I am not allowed to attend meetings on a pro-rata basis. If only I could get up and leave after 40 minutes saying sorry that is my 0.6FTE. I can’t just write 60% of a paper and submit that to a journal with a note to the editor that I haven’t written the discussion or conclusions because I only work part-time.

Also, there is a perception among some that by working part-time you somehow aren’t as committed to your job as someone who works full time. Thankfully, I think that this attitude is dying out.

Working as a part-time researcher has taught me three important things. Firstly, I am passionate about my work and I want to spend time doing what I am passionate about – even if I am only paid for doing it part-time. No-one could be in academia for the money. Secondlly, it isn’t about how many hours you work, but what you do when you are working (orsupposed to be working). Finally, you get out of research is what you put into it. I know that many of my full time colleagues work more than their contracted hours. It isn’t just me who is working ‘out-of-hours’.

But the most important thing that I have learned is that part-time working works for me.

Friday, 2 March 2012

I love my job

Posted by Jean Adams

I have spent the last week trying my best to write another grant application in the few spare hours that manage to survive among the sea of student supervision, project meetings, teaching, and helping people to calculate Index of Multiple Deprivation scores that dominate my diary. What I want to do is focus on my grant application. What I’m actually doing is feeling harassed and resentful of all the other things I have to do. So I thought it might be time for a Pollyanna moment and reflection on all the things that make my job great. 

Pollyanna
1. My diary is flexible and varied. I don’t have a typical day or week or month. This makes it difficult when people ask me to tell them about "a normal week”. And sometimes it catches me out when I forget to check my diary and saunter on into work in jeans when I should be wearing a skirt (see point 2 below). But ultimately I love the variation. I particularly love that I am in charge and that I can say Fridays are working at home days without anyone thinking that it’s totally inappropriate. 

2. I get to wear jeans to work on most days. The novelty of this is wearing off a bit, but when I swapped clinical medicine for academia it was certainly one of the most amazing perks. I hate wearing stupid tights. I look fat and short in ‘smart trousers’. Besides, I am not very accomplished at clothes shopping, but I do know which jeans I like (Levi 571 slim fit since you asked - I don't think they make them any more but I have three pairs so am good for a while).

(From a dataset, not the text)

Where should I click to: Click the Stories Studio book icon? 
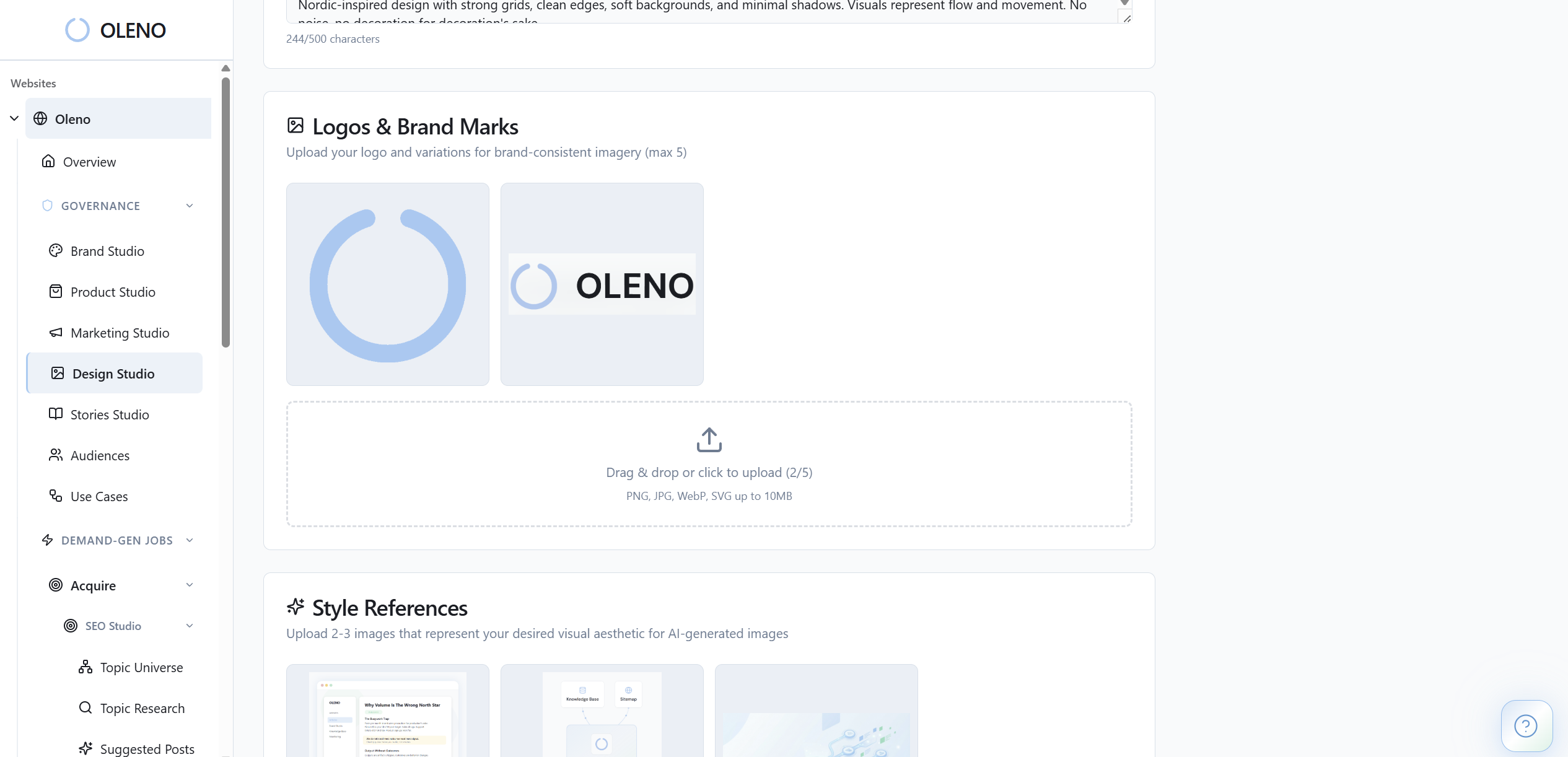pyautogui.click(x=56, y=414)
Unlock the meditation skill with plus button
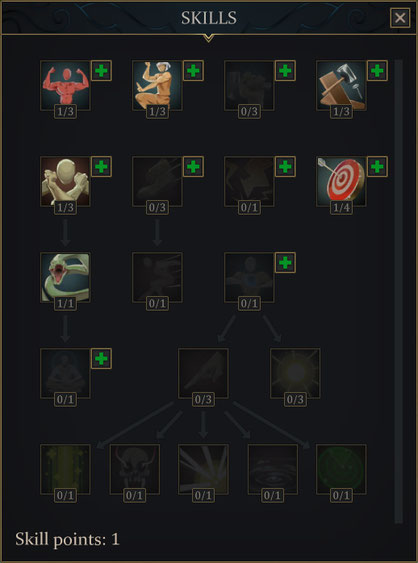Screen dimensions: 418x563 tap(101, 358)
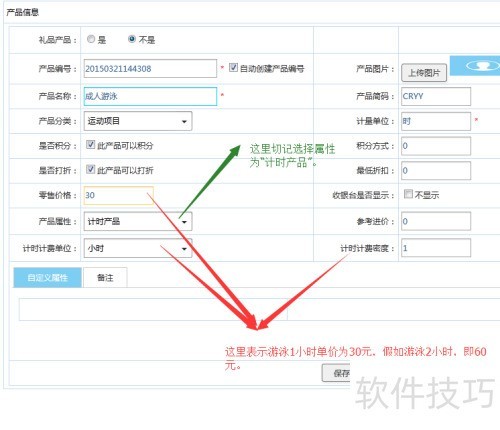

3. I get to speak to interesting people. It would be nice if I truly did spend my days sitting around, drinking coffee and speaking to interesting people. I don’t. However, I do, on occasion, get the chance to speak to some really interesting people. I am currently cultivating a collaboration with an evolutionary behavioural anthropologist sort of person who might be one of the cleverest and most interesting people I’ve ever met. I am also enjoying getting to know our not so new anymore health psychologists. And despite the stupid amounts of driving involved in a regional research centre, I do enjoy hanging out with many of my Fuse friends.

4. I get to travel. Actually I really don’t like the act of travelling. But I like what it gets me – which is mostly getting to speak to other interesting people. I'm just a public health gossip. On my travels recently I have met remarkably interesting and clever psychologists, GPs, sociologists and one guy who certainly thought he was interesting, but who I just found obnoxious.

5. I get to learn new things all the time. Right now I am most excited about the fact that I blagged the time and money to do a Postgraduate Certificate in Science Communication on work. Fantastic teaching, fantastic coursemates, annoying amount of travel and coursework. But it gave me the motivation to start this blog and maybe it will lead to some other exciting things soon.

So there. I am very grateful to the universe for setting it up so that I got this job. Thank you.

Now I need all the other nonsense to go away so that I can write my grant.